Pernyataan ini disampaikannya saat memberikan tausiyah dalam acara Silaturahim Syawal 1444 H dengan pengurus DPW LDII Jawa Timur di Aula Sabilurrosyidin Annur, Surabaya, pada Rabu (18/5).
Ahmad Fahrurrozi sepenuhnya mendukung kegiatan Silaturahim Syawal yang diselenggarakan oleh DPW LDII Jawa Timur. Ia menilai kegiatan ini bertujuan untuk membangun komunikasi antara tokoh agama lainnya. "Saya sangat setuju dengan adanya kegiatan ini. Di sini berkumpul semua pihak, termasuk NU, Muhammadiyah, dan tokoh agama lainnya. Ini menunjukkan bahwa kita adalah warga negara Indonesia yang baik dan dewasa, yang dapat memiliki perbedaan pendapat dan pandangan namun tetap dalam kerangka persatuan," ungkapnya di hadapan para peserta dari DPD LDII Kabupaten/Kota se-Jawa Timur.

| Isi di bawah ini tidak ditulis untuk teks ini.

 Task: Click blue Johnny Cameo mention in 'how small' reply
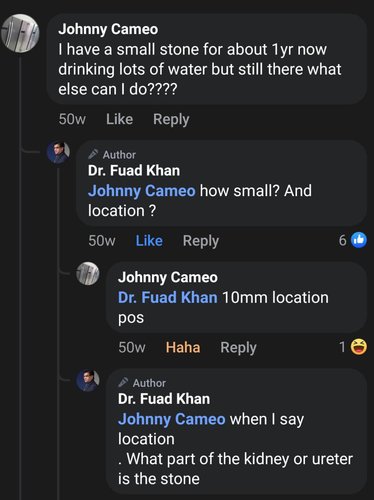click(x=142, y=191)
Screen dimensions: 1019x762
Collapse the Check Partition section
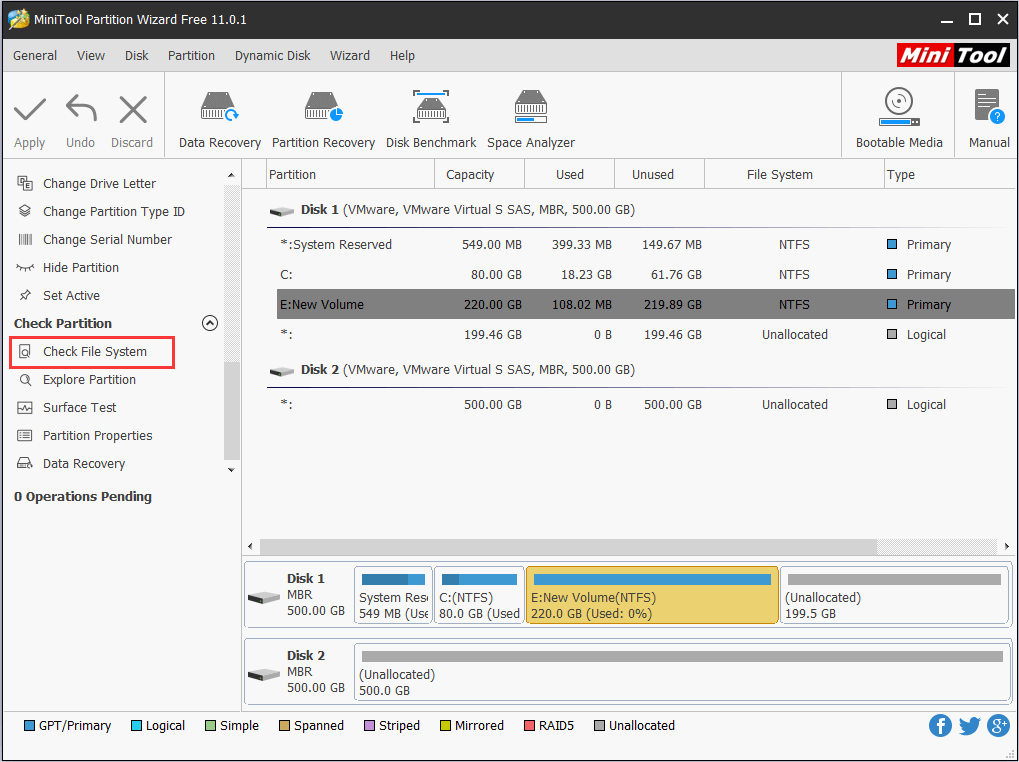click(210, 323)
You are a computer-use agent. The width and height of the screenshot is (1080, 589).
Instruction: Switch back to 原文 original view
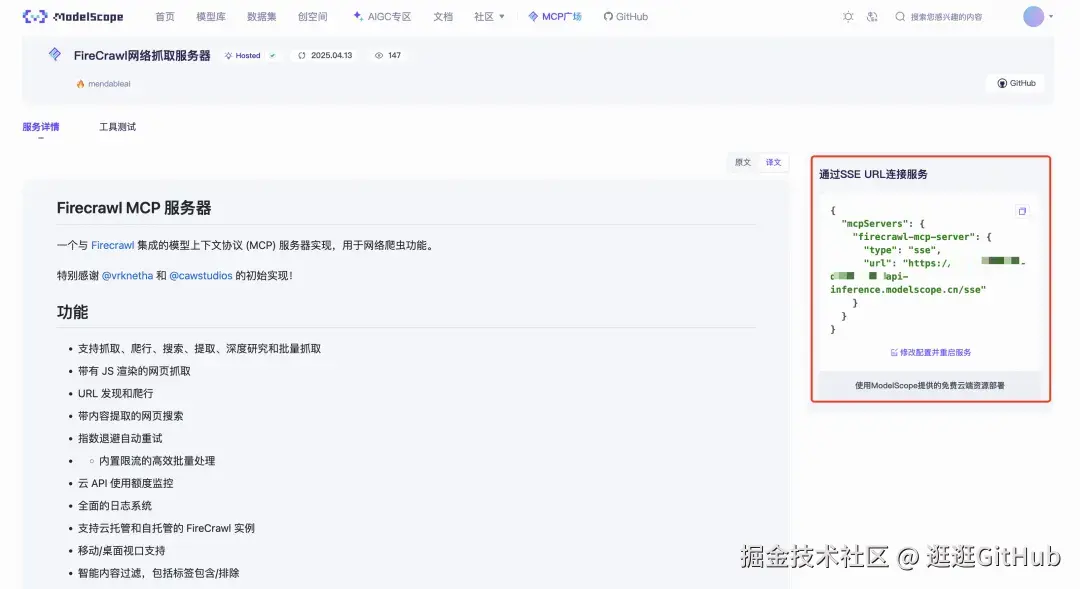741,161
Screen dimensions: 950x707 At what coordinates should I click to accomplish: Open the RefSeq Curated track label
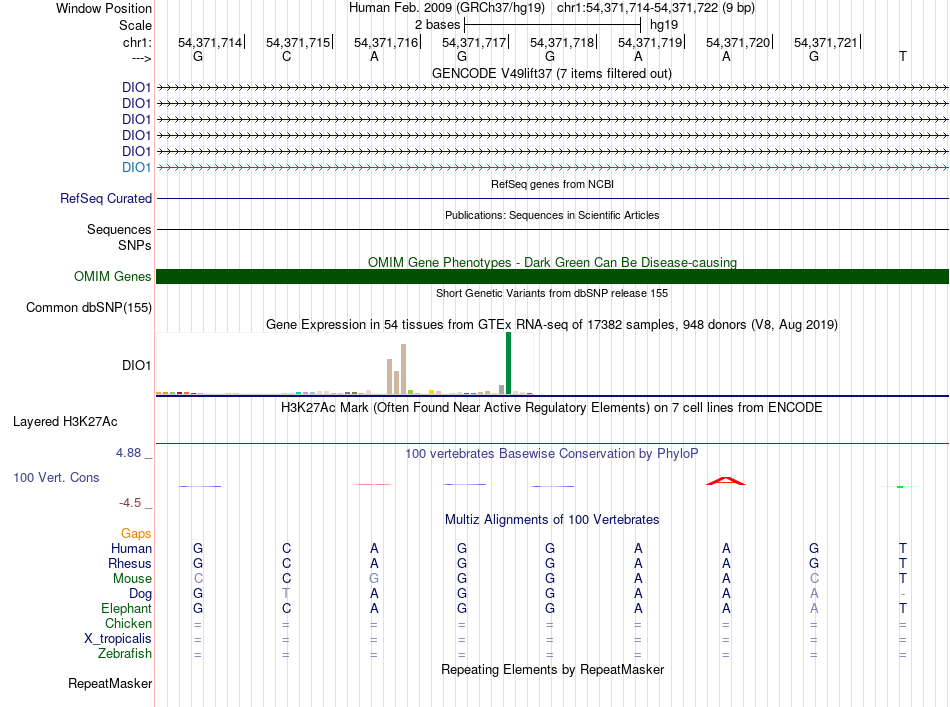106,199
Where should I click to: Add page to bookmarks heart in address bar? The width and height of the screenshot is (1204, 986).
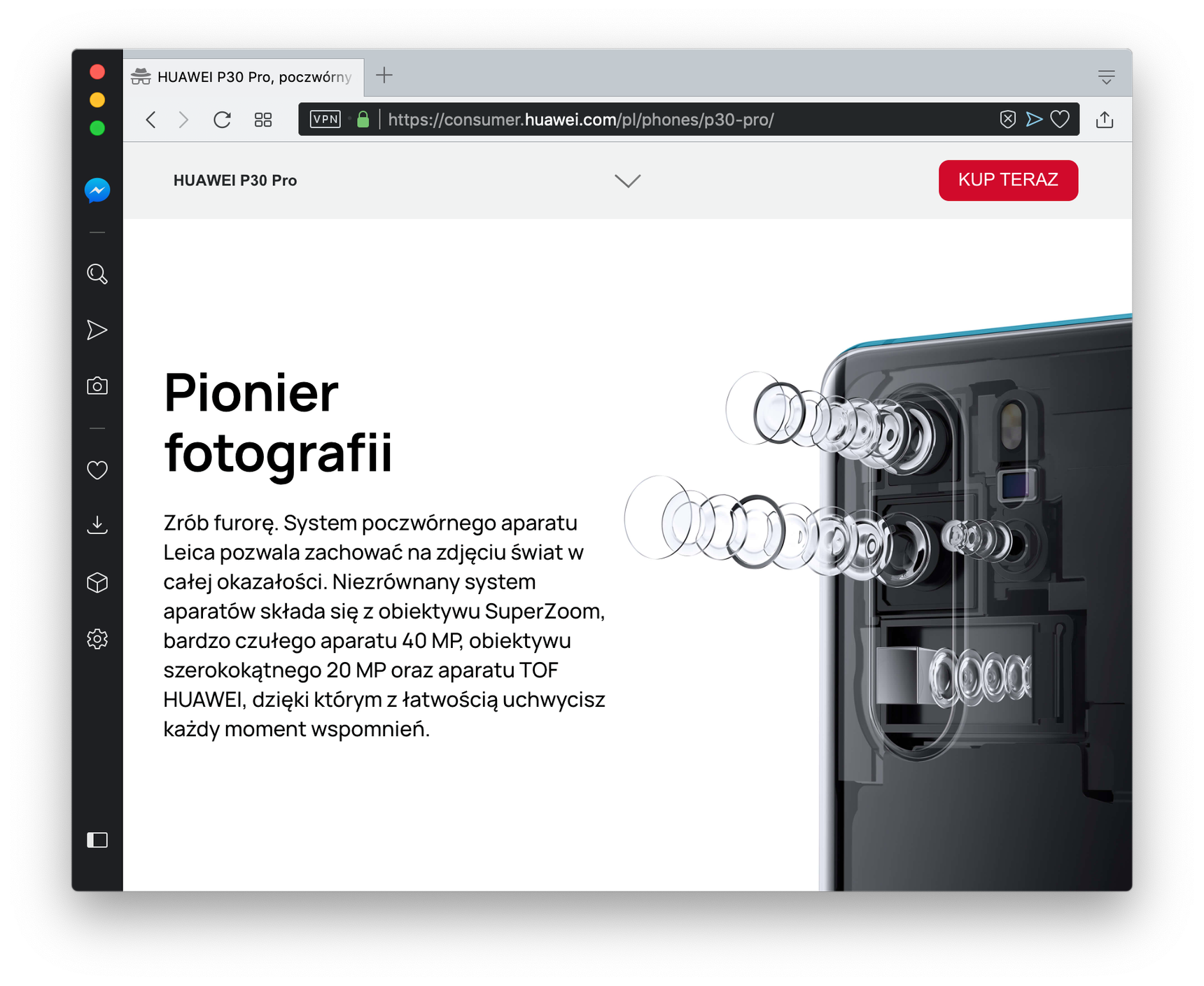tap(1060, 120)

Beliau juga mengajak para tokoh agama pada tahun politik mendatang untuk menjadi oksigen, yaitu memberikan kenyamanan bagi orang lain. "Semua orang membutuhkan oksigen. Oleh karena itu, oksigen harus dibagi secara merata. Kita harus menjadi penyejuk bagi masing-masing umat pada tahun politik yang semakin dekat," ujarnya.
Melalui pertemuan ini, ia berharap ukhuwah (persaudaraan) dapat tetap terjaga. Bagaimana kita dapat hidup rukun dan berdampingan, tanpa memandang ormas dan agama. Silaturahim ini juga dapat meminimalisir kesalahpahaman. Ia juga berharap LDII dapat terus mempererat ukhuwah dengan pihak lainnya.

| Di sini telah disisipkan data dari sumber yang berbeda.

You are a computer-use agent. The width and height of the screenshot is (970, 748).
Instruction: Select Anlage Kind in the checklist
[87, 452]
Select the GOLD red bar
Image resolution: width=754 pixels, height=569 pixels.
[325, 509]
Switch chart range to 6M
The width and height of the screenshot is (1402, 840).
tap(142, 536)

"Pertama, untuk memperkuat ukhuwah Islamiyah, kita harus berkomunikasi dan bertemu seperti pada momen Silaturahim Syawal ini. Dahulu saya tidak terlalu mengenal LDII. Kok di mana-mana ada plang LDII. Dahulu saya tidak memahami, tetapi setelah kita bertemu dan saling mengenal, tidak ada perbedaan. Saya dan Pak Amrodji pun sama. Artinya, perbedaan tidak dapat disamakan, tetapi kesamaan janganlah dibedakan," tambahnya.

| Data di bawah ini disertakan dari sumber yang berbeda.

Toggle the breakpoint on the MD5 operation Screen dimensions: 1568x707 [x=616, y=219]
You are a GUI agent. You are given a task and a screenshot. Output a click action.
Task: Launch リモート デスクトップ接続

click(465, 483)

Fahrurrozi menambahkan, yang kedua adalah memperkuat ukhuwah wathaniyyah, yaitu menjaga kerukunan antara umat agama lainnya. Meskipun memiliki keyakinan yang berbeda, kita tetap satu saudara dan dapat menjaga kerukunan antar umat agama.
"Kemerdekaan bangsa ini tidak hanya diperoleh oleh satu agama, tetapi melibatkan semua pihak. Ini adalah nikmat yang perlu kita sadari. Kita lahir sebagai bangsa yang majemuk, terdiri dari berbagai agama, suku, dan bahasa, namun dapat bertemu dalam kerangka Negara Kesatuan Republik Indonesia (NKRI)," ungkap Fahrurrozi.
Terakhir, terdapat ukhuwah bashariyyah, yaitu saling mengenal sesama manusia. Fahrurrozi mengutip ayat Al-Quran yang mengajak untuk berlaku adil terhadap sesama manusia.
"Innallaha ya'murukum bil 'adli wal ihsan. Allah memerintahkan kita untuk adil terhadap siapa pun, baik yang seagama maupun yang tidak seagama. Artinya, harmonisasi dapat terwujud jika kita dapat berlaku adil. Tidak ada lagi sentimen atau kebencian hanya karena perbedaan suku atau golongan, sehingga kita tidak dapat berlaku adil. Dan ini juga salah satu kunci bagi tegaknya NKRI sesuai dengan tema pertemuan ini," tutur Fahrurrozi.
Ia memberikan pesan agar pada tahun politik mendatang, kebencian tidak menguasai ruang publik. Sebaliknya, kita harus ikut menyebarkan kerukunan dan dakwah melalui konten-konten yang ramah, terutama di dunia maya.